New law. The Act provides that the “payroll tax holiday period” means calendar years 2011 and 2012. (Sec. 601(c) of the 2010 Tax Relief Act, as amended by Act Sec. 1001(a)) Thus, the 2-percentage point payroll tax reduction and the 2-percentage point reduction in the OASDI tax under the SECA tax for the self-employed will apply through Dec. 31, 2012. As a result, for 2012, employees will pay only 4.2% Social Security tax on wages up to $110,100 (wage base for 2012) and self-employed individuals will pay only 10.4% Social Security self-employment taxes on self-employment income up to $110,100.

IRS Releases 2012 Tax Numbers

Each year the IRS adjusts certain tax numbers for inflation and tax law changes. Here are some of the adjusted numbers you’ll need for your 2012 tax planning.

* STANDARD MILEAGE RATE for business driving remains at 55.5¢ a mile. Rate for medical and moving mileage decreases to 23¢ a mile. Rate for charitable driving remains at 14¢ a mile.

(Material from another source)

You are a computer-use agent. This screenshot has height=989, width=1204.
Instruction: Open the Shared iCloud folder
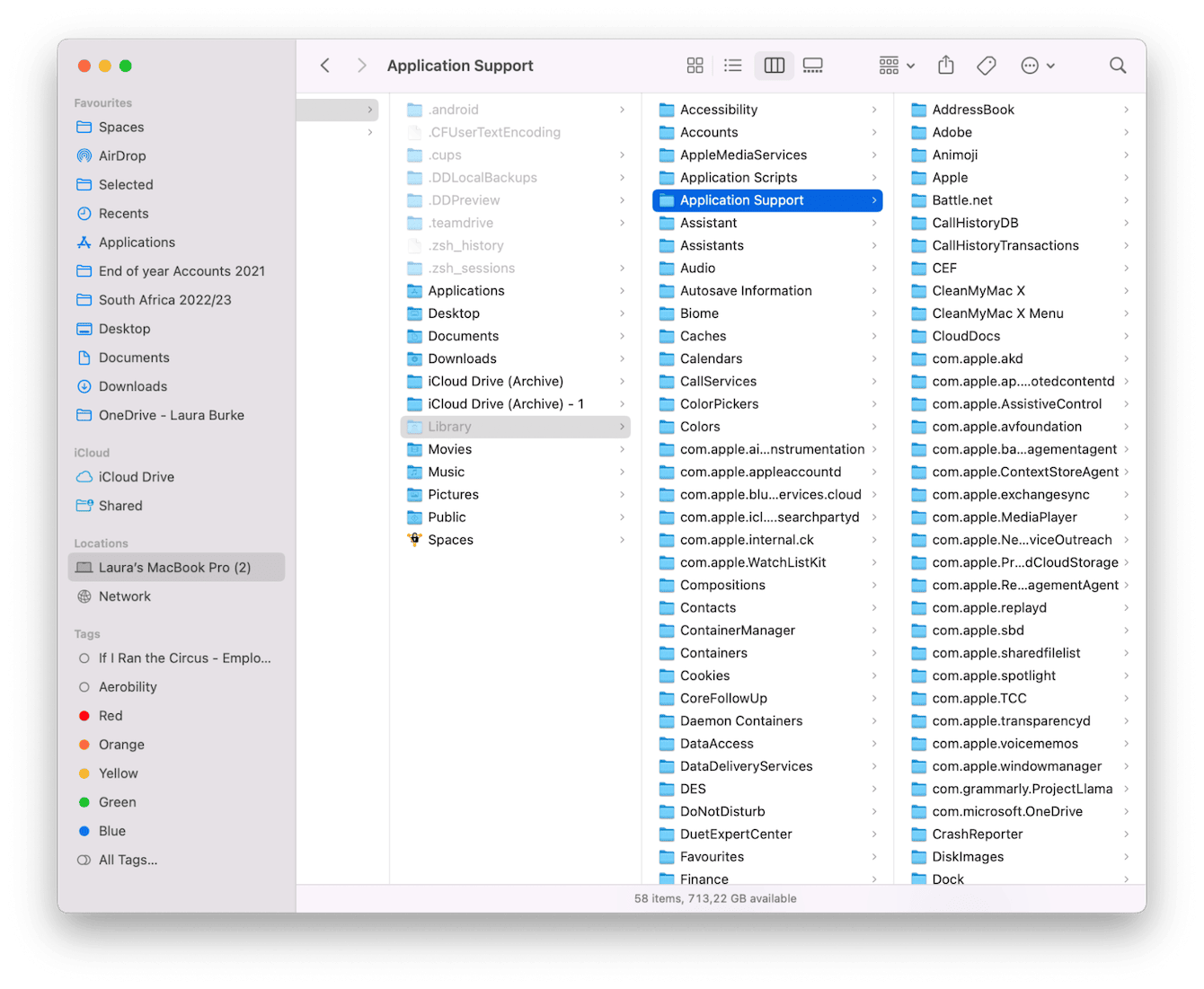tap(120, 506)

* SECTION 179 maximum deduction decreases to $139,000, with a phase-out threshold of $560,000.

* TRANSPORTATION FRINGE BENEFIT limit decreases to $125 for vehicle/transit passes and increases to $240 for qualified parking.

* SOCIAL SECURITY taxable wage limit increases to $110,100. Retirees under full retirement age can earn up to $14,640 without losing benefits.

* KIDDIE TAX threshold remains at $1,900 and applies up to age 19 (up to age 24 for full-time students).

* NANNY TAX threshold increases to $1,800.

* HSA CONTRIBUTION limit increases to $3,100 for individuals and to $6,250 for families.  An additional $1,000 may be contributed by those 55 or older.

* 401(k) maximum salary deferral increases to $17,000 ($22,500 for 50 and older).

* SIMPLE maximum salary deferral remains at $11,500 ($14,000 for 50 and older).

* IRA contribution limit remains at $5,000 ($6,000 for 50 and older).

* ESTATE TAX top rate remains at 35%, and the exemption amount increases to $5,120,000.

* The ANNUAL GIFT TAX EXCLUSION remains at $13,000.

* ADOPTION TAX CREDIT decreases to $12,650 for adoption of an eligible child.